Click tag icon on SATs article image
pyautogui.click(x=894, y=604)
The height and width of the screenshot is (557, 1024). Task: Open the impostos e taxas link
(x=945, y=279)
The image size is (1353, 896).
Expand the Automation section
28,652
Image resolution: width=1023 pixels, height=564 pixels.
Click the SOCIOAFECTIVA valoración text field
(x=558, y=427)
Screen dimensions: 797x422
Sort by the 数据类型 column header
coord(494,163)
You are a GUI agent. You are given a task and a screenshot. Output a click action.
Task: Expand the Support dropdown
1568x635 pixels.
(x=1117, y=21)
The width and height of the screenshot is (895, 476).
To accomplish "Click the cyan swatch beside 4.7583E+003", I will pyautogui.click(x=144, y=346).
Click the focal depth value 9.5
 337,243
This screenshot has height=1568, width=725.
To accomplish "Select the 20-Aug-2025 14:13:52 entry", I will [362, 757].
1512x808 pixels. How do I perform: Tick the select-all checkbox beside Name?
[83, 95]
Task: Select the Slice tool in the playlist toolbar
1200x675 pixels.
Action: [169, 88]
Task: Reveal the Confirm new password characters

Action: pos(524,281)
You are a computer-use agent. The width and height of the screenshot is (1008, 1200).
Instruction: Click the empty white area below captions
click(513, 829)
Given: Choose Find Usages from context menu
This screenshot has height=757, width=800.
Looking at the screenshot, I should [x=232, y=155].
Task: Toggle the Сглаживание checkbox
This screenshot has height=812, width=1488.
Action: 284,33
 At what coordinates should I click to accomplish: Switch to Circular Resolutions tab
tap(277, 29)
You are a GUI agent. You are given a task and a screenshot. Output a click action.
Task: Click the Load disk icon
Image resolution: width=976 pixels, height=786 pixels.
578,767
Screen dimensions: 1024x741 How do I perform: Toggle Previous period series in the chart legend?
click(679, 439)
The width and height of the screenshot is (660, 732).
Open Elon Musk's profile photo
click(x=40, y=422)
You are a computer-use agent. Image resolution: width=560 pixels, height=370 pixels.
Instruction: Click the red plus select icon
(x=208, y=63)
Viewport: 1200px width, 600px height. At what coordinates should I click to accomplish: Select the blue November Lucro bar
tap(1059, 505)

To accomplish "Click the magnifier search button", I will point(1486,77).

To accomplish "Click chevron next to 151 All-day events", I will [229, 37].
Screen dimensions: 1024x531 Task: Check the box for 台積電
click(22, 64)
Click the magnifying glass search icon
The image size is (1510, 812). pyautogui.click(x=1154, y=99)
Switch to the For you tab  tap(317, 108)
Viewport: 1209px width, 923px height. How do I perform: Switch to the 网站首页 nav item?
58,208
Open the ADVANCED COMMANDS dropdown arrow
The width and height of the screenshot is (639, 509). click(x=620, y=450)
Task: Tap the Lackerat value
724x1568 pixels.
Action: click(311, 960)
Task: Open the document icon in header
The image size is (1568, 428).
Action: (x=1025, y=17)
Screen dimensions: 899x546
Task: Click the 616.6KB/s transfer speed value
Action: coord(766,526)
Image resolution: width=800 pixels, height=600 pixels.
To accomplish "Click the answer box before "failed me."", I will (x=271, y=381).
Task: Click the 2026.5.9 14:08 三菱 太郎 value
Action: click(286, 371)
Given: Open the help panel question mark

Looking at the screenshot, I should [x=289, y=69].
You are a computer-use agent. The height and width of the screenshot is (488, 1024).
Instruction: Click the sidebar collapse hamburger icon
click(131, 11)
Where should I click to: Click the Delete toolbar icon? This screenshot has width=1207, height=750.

__WORK INSTRUCTIONS__.
Line by line, reproduce the data exactly.

__ANSWER SECTION__.
Click tag icon on SATs article image
pyautogui.click(x=894, y=604)
The height and width of the screenshot is (557, 1024). Task: Open the impostos e taxas link
(x=945, y=279)
The image size is (1353, 896).
Expand the Automation section
28,652
Image resolution: width=1023 pixels, height=564 pixels.
Click the SOCIOAFECTIVA valoración text field
(x=558, y=427)
Screen dimensions: 797x422
Sort by the 数据类型 column header
coord(494,163)
You are a GUI agent. You are given a task and a screenshot. Output a click action.
Task: Expand the Support dropdown
1568x635 pixels.
(x=1117, y=21)
The width and height of the screenshot is (895, 476).
To accomplish "Click the cyan swatch beside 4.7583E+003", I will pyautogui.click(x=144, y=346).
Click the focal depth value 9.5
 337,243
This screenshot has height=1568, width=725.
To accomplish "Select the 20-Aug-2025 14:13:52 entry", I will [362, 757].
1512x808 pixels. How do I perform: Tick the select-all checkbox beside Name?
[83, 95]
Task: Select the Slice tool in the playlist toolbar
1200x675 pixels.
Action: [169, 88]
Task: Reveal the Confirm new password characters

Action: pos(524,281)
You are a computer-use agent. The width and height of the screenshot is (1008, 1200).
Instruction: Click the empty white area below captions
click(513, 829)
Given: Choose Find Usages from context menu
This screenshot has height=757, width=800.
Looking at the screenshot, I should [x=232, y=155].
Task: Toggle the Сглаживание checkbox
This screenshot has height=812, width=1488.
Action: 284,33
 At what coordinates should I click to accomplish: Switch to Circular Resolutions tab
tap(277, 29)
You are a GUI agent. You are given a task and a screenshot. Output a click action.
Task: Click the Load disk icon
Image resolution: width=976 pixels, height=786 pixels.
578,767
Screen dimensions: 1024x741 How do I perform: Toggle Previous period series in the chart legend?
click(679, 439)
The width and height of the screenshot is (660, 732).
Open Elon Musk's profile photo
click(x=40, y=422)
You are a computer-use agent. Image resolution: width=560 pixels, height=370 pixels.
Instruction: Click the red plus select icon
(x=208, y=63)
Viewport: 1200px width, 600px height. At what coordinates should I click to accomplish: Select the blue November Lucro bar
tap(1059, 505)

To accomplish "Click the magnifier search button", I will point(1486,77).

To accomplish "Click chevron next to 151 All-day events", I will [229, 37].
Screen dimensions: 1024x531 Task: Check the box for 台積電
click(22, 64)
Click the magnifying glass search icon
The image size is (1510, 812). pyautogui.click(x=1154, y=99)
Switch to the For you tab  tap(317, 108)
Viewport: 1209px width, 923px height. How do I perform: Switch to the 网站首页 nav item?
58,208
Open the ADVANCED COMMANDS dropdown arrow
The width and height of the screenshot is (639, 509). click(x=620, y=450)
Task: Tap the Lackerat value
724x1568 pixels.
Action: click(311, 960)
Task: Open the document icon in header
The image size is (1568, 428).
Action: (x=1025, y=17)
Screen dimensions: 899x546
Task: Click the 616.6KB/s transfer speed value
Action: coord(766,526)
Image resolution: width=800 pixels, height=600 pixels.
To accomplish "Click the answer box before "failed me."", I will (x=271, y=381).
Task: Click the 2026.5.9 14:08 三菱 太郎 value
Action: click(286, 371)
Given: Open the help panel question mark

Looking at the screenshot, I should [x=289, y=69].
You are a computer-use agent. The height and width of the screenshot is (488, 1024).
Instruction: Click the sidebar collapse hamburger icon
click(131, 11)
Where should I click to: Click the Delete toolbar icon? This screenshot has width=1207, height=750.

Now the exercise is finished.